I asked them about choosing a teacher preparation program, preparing for the first semester, engaging with professors, and excelling academically in college.
Choosing the right teacher preparation program can make all the difference in how your first teaching years go. You should, of course, start with our analyses here at Path to Teach.
However, one common refrain for all of the interviewees was the importance of balancing theory and practice, with classroom experiences coming early in their preparation prioritized by all. Carolyn Goodill, a recent graduate of the University of Dayton's School of Education, conveyed that potential teacher preparation students should "know [at what stage] students are given a field placement." Carolyn chose the University of Dayton because she knew she would be placed in the field during her freshman year.
Once students choose the right teacher preparation program, it's time to prepare for your the semester. Moving to a new city, meeting new friends, and getting to know new instructors is not always easy. Interviewees stressed the importance of confirming a course schedule and walking through their daily routine before the first day of school-you don't want to get lost! Rebecca Duitsman, a recent graduate of Dallas Baptist University's School of Education, had one regret about her first semester: buying books. Rebecca said she bought all the books on the syllabus but would never do that again, warning: "a lot of the books on the required list were old editions or the professor decided not to use them." So if you can, wait until it21's clear which books you actually need before making your purchases.
Once you get to class, you should be ready to engage with your instructors. The interviewees shared that getting to know a professor's background is important, so how about starting a conversation by asking your professor about his or her research interests? Haydn Lambert, a junior at the University of Illinois at Urbana's School of Education, suggests "showing up to office hours and introducing yourself." Haydn continued, "In education we have to understand that we have to put ourselves out there for our students, so recognize you are human and nervous but remember you are going to set yourself up for success."

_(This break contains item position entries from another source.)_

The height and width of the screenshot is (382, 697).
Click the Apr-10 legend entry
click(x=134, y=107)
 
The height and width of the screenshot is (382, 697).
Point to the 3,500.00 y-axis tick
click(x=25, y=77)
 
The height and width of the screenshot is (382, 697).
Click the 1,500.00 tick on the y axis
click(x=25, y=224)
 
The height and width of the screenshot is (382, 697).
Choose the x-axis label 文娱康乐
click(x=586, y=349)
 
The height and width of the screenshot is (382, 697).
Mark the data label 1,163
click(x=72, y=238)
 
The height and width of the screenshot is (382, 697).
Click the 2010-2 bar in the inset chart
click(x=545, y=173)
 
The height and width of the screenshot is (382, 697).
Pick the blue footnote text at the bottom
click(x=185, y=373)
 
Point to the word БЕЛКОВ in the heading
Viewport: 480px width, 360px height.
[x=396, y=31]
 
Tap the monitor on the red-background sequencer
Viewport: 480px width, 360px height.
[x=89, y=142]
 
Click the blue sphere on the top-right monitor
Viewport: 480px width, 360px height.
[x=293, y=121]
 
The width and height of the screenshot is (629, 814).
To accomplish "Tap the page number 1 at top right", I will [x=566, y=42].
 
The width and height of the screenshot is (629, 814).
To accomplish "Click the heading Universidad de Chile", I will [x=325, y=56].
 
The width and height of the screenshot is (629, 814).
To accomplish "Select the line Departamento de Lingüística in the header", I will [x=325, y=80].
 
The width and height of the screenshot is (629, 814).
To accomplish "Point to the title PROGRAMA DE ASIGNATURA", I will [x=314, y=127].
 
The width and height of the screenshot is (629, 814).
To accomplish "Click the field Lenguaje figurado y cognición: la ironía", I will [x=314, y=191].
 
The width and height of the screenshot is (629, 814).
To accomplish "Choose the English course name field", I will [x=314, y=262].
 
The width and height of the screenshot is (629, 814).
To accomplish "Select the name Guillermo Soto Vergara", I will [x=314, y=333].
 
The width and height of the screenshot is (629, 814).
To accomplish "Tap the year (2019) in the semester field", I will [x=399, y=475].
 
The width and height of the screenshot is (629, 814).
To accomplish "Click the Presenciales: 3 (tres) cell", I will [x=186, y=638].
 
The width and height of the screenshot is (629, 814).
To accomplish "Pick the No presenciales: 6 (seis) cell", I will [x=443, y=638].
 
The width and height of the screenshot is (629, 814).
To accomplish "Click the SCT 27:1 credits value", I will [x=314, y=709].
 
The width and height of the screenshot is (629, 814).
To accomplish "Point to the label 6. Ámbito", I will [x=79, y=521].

The right professor can really inspire you to succeed but ultimately, success is up to you. Interviewees recommended that you work in groups, make certain you understand the course objectives, and engage with the instructor, especially for important assignments. They also noted that you should not procrastinate, and work on your ability to juggle several balls simultaneously! Lennon Audrain, a recent graduate of Rio Salado Community College's Elementary Education program transferring to Arizona State University, shared that he used a daily planner, reviewed all class notes and textbook readings, and completed a KWL chart (Know, Want to Know, Learned) during the review sessions.
Keep the lessons and recommendations from Carolyn, Rebecca, Haydn, and Lennon in mind over the coming months, as you plan for and start your teacher prep program. They'll help you be a successful college education student, and ultimately, an effective teacher!